Marketing

Bad brand management has more destructive force than the Death Star

By Piers Newson-Smith, head of brand planning

July 26, 2018 | 5 min read

The greatest living film critic I know is my 10-year-old son. He cuts straight to whether he enjoyed it and couldn’t give a monkeys about artistic value.

han solo movie

Han Solo movie

His rating of the latest run of Star Wars movies from best to worst goes The Last Jedi, The Force Awakens, Solo and then Rogue One. Mainly because of the bit with Darth Vader.

So taking that to mean that Solo (the adventures of young Han Solo for those not in the know) is objectively a good film I was surprised to read that it has performed so badly at the box office and that Disney has now put all future Star Wars spin off films on ice (or carbonite).

For owners of a franchise with heroes that can see the future, Disney should have known better.

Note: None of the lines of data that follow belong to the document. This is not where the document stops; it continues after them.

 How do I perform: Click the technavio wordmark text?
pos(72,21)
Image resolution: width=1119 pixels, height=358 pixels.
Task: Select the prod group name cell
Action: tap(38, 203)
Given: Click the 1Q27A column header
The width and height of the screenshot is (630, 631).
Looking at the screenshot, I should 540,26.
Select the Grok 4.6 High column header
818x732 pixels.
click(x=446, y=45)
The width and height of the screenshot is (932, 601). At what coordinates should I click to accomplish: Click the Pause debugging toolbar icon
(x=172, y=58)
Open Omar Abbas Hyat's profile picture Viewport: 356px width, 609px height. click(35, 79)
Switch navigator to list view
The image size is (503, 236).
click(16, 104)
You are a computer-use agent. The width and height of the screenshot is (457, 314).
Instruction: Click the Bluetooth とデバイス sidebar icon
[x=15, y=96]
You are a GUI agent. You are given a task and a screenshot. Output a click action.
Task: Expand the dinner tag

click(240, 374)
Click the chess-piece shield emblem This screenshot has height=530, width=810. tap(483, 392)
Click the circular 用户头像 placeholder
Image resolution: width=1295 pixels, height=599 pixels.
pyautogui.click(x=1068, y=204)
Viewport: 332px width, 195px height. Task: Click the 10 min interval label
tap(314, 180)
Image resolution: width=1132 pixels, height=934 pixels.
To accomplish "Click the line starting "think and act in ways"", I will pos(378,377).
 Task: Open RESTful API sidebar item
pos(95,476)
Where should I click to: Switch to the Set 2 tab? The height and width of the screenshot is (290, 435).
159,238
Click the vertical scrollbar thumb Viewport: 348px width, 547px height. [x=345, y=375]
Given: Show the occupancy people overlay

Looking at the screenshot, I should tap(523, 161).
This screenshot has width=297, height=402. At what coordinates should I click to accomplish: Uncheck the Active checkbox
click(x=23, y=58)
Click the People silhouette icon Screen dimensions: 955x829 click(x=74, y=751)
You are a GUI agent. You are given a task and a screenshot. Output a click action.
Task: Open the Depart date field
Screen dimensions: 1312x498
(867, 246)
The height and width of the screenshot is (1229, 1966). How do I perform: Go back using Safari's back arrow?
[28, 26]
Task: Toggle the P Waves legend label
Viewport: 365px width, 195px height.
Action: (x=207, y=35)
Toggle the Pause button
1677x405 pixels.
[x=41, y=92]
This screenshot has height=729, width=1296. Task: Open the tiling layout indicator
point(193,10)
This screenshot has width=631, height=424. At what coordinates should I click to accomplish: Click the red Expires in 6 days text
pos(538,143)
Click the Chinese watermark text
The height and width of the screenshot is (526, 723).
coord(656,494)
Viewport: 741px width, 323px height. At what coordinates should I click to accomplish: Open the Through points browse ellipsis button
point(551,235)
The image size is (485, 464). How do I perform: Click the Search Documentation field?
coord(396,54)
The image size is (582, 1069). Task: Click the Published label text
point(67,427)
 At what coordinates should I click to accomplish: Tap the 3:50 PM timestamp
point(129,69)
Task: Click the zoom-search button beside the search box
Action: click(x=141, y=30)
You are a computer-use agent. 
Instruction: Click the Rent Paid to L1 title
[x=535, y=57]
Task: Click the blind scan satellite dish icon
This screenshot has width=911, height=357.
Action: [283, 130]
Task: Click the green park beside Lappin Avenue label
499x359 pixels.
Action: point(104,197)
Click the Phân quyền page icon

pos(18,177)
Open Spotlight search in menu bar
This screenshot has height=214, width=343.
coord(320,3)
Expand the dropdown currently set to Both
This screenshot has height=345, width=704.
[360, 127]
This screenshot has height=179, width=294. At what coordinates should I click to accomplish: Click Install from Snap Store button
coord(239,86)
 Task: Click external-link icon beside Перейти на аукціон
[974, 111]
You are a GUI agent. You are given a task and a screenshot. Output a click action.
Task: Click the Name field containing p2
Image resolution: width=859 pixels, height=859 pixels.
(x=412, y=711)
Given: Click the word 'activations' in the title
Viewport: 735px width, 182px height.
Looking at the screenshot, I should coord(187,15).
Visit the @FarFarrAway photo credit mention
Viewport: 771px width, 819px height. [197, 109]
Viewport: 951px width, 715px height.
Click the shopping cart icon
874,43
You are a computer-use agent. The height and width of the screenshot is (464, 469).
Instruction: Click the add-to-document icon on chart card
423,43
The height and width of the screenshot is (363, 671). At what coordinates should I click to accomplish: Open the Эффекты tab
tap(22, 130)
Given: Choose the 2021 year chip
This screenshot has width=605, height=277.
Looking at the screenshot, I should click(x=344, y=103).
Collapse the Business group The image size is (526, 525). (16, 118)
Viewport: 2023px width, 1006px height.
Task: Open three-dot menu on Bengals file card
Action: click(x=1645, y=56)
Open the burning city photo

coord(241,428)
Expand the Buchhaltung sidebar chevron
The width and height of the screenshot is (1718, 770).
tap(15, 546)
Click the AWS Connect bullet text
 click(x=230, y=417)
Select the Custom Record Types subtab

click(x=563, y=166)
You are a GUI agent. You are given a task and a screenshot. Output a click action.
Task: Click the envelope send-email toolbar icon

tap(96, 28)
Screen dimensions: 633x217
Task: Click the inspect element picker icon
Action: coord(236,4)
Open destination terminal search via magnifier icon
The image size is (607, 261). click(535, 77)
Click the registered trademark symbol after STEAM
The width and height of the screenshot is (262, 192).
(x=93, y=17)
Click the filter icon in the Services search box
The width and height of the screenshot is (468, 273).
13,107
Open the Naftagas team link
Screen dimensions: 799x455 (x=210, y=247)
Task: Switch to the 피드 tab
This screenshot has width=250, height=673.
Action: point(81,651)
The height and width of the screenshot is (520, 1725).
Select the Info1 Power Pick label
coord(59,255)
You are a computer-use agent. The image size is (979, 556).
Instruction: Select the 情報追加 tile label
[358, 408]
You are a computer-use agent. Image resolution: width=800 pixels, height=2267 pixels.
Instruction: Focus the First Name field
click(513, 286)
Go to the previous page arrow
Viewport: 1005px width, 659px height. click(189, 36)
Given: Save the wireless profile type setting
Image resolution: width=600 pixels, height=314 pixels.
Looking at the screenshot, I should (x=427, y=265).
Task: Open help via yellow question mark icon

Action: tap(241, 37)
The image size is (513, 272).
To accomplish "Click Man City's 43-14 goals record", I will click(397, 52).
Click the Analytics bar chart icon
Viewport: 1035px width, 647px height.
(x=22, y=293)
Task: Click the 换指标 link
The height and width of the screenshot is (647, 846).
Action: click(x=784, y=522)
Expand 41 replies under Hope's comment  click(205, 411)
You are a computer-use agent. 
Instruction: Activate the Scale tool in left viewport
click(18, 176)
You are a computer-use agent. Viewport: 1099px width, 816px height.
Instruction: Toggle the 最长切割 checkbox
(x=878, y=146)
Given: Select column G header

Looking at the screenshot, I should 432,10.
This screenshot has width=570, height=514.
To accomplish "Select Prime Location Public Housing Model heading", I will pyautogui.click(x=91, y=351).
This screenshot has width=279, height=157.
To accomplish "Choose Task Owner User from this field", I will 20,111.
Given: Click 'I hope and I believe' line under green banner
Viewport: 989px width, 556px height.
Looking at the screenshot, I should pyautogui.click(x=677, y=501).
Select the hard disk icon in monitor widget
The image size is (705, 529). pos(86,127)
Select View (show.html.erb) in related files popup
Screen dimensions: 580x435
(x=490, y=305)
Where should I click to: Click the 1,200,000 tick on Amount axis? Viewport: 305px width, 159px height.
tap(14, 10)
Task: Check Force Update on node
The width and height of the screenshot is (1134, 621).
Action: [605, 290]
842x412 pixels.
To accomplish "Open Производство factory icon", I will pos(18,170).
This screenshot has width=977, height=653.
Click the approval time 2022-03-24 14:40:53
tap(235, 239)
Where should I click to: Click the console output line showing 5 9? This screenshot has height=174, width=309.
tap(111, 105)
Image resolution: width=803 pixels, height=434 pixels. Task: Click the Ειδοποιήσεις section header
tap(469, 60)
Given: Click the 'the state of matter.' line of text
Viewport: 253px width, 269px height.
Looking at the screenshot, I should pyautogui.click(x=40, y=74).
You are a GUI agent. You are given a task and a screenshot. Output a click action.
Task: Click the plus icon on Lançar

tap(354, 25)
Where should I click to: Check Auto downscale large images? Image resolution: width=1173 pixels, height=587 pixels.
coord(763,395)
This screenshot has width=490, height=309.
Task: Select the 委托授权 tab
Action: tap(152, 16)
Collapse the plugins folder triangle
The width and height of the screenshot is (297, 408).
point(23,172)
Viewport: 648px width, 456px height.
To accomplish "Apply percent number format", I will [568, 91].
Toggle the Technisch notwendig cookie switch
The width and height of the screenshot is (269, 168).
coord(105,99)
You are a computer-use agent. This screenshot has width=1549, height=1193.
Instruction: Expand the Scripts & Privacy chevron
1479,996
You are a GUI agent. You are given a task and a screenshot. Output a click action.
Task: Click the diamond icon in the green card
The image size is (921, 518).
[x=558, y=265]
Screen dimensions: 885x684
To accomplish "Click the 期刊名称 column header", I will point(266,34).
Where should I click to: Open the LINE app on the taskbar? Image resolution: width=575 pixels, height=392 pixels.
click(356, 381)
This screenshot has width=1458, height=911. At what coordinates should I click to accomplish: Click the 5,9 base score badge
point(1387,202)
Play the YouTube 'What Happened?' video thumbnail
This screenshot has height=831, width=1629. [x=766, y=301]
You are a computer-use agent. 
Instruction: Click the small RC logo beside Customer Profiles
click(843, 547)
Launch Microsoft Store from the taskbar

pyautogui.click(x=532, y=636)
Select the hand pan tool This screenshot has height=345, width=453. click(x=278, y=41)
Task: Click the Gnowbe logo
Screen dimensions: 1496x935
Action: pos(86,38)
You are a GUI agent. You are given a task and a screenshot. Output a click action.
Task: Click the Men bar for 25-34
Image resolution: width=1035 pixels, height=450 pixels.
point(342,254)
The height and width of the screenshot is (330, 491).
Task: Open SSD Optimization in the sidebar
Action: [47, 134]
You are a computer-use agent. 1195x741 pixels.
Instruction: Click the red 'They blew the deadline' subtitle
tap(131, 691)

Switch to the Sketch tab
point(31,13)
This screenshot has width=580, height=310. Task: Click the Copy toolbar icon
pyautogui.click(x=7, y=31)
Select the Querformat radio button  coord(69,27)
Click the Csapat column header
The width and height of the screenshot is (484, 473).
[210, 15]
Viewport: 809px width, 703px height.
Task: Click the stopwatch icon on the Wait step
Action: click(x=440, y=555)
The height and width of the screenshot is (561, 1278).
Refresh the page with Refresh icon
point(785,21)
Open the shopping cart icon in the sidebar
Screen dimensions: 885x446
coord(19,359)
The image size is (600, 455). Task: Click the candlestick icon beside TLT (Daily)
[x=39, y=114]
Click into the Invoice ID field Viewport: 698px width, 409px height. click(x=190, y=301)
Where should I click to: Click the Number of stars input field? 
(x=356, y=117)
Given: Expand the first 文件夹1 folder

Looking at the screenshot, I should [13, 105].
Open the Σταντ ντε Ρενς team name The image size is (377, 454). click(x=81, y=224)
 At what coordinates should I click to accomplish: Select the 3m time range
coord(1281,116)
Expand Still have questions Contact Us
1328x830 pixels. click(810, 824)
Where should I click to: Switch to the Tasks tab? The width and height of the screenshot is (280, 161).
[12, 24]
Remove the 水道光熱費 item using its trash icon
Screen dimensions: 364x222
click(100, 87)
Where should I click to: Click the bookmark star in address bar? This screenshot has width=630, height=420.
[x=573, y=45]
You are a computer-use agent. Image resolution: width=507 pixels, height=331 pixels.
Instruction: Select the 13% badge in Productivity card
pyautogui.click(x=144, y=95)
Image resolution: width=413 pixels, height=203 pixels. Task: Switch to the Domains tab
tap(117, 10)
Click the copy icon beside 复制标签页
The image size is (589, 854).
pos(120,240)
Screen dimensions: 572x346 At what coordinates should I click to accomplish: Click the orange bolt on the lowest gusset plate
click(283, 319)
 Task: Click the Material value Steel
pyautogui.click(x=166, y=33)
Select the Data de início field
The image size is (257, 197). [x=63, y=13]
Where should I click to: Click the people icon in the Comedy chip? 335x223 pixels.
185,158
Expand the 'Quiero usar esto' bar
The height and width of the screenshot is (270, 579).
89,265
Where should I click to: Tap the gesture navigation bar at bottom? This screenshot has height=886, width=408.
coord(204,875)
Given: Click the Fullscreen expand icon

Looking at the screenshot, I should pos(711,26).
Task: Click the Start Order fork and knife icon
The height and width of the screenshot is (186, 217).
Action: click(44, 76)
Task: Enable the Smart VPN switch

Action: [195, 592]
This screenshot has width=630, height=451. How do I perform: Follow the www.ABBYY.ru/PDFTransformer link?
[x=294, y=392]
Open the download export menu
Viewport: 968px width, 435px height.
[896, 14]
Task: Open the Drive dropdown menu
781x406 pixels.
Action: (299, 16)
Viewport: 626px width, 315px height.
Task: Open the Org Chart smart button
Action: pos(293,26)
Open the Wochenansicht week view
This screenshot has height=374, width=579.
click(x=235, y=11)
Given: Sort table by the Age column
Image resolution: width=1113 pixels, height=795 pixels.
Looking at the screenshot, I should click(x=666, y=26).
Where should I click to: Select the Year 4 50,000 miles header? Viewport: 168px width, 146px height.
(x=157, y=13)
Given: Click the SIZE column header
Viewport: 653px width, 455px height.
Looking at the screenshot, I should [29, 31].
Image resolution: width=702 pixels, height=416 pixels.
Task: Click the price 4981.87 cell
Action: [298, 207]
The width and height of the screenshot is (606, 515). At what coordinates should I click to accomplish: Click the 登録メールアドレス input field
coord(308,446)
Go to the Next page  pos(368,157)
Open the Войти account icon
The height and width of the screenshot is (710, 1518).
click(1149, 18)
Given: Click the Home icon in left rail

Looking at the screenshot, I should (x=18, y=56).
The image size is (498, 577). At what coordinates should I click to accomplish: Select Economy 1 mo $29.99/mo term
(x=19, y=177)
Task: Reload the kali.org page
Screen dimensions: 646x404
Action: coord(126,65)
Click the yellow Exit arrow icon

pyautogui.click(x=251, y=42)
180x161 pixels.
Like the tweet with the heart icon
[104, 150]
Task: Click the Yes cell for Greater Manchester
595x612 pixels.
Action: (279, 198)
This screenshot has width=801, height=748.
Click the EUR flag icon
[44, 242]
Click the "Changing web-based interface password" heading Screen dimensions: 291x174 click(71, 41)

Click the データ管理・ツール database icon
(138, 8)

This is a case of a great product being decimated by a failure of brand management. The franchise forgot the role of its brand. And then squandered the value of its distinctive assets in its marketing.

When Direct Line relaunched in 2014, the key to unlocking the brand’s potential was the realisation that insurance meets a hugely important need for our customers; fixing problems when things go wrong. It was a hop and a skip from there to successfully reinvent the brand with Winston Wolf from Pulp Fiction as an unlikely frontman.

So, what’s the role of a pulpy space movie? There’s a clue in the crowds that my boy and I shared at the opening night every December for the last three years. It’s families. Often fathers and sons (and a few textbook geeks in regulation black t-shirts)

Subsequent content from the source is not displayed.